И вот теперь я сижу вместе с музыкантами, рядом с Сашей Медведевым,
который, конечно, не взял бы меня с собой, не найди я значка, знакомлюсь с
пианистом Борисом Рычковым, с певицей Гюли Чохели, которую называют
"советской Эллой", с саксофонистом Игорем Лундстремом, с бородачом-
теоретиком Алешей Баташевым, пантомимисткой Ниной Большаковой... пытаюсь
втереться в доверие, прикинуться знатоком.
На эстраде трио флюгельгорниста Германа Лукьянова. О Лукьянове сейчас
много говорят. Он является предметом споров. Некоторые считают его
"Вознесенским русского джаза". Может быть, скорее Хлебников? Фольклорный
джаз? Фри-джаз? Сочетание того и другого? Может быть, еще какой-нибудь
термин? Терминологический соблазн понятен, но не так-то легко втиснуть
талант в какую-либо классификацию.
Пока что исполняется оригинальная композиция "Третий день лета". И это,
конечно, именно третий день лета, не второй и не четвертый. Первые два дня
прошли с жарой и ливнями, наступил третий день, очень ветреный, в легком,
порывистом кружении облаков и назойливого тополиного пуха, тот день, когда
некто в синем костюме, внешне спокойный, в неясном смятении, прошел по
поселку, заглядывая на веранды, кого-то разыскивая, не находя, продолжая
поиски, удивляясь, пока не побежал с набитым ветром ртом, и день кончился.

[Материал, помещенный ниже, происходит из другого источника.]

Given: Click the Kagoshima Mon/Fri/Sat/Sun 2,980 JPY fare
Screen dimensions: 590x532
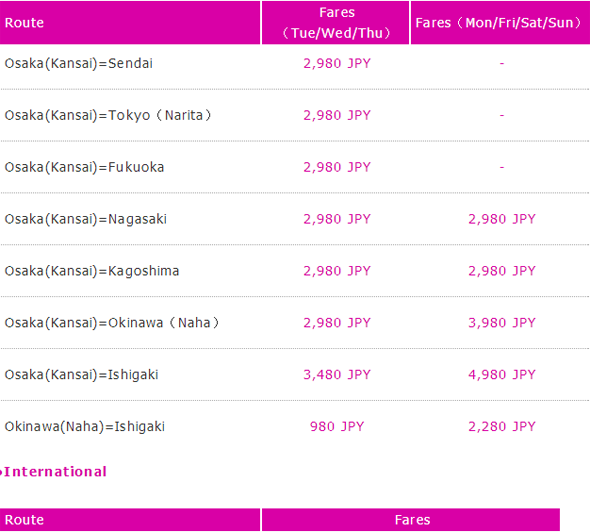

Позднее, уже на Московском джазовом фестивале, Лукьянов вновь исполнил
эту пьесу, и оказалось, что она называется не "Третий день лета", а
"Третий день ветер". Я просто тогда в Таллине не расслышал названия, и вот
попал впросак, нафантазировал литературщины.
Что такое джаз?
Еще в школе мы узнали: это музыка толстых. В "Калеве" среди четырех
тысяч зрителей тоже попадались толстые люди. Одному очень хорошему
писателю не нравился джаз. Другому, великому писателю, не нравился
Шекспир. Третий, хороший писатель, сам играл в джазе басистом.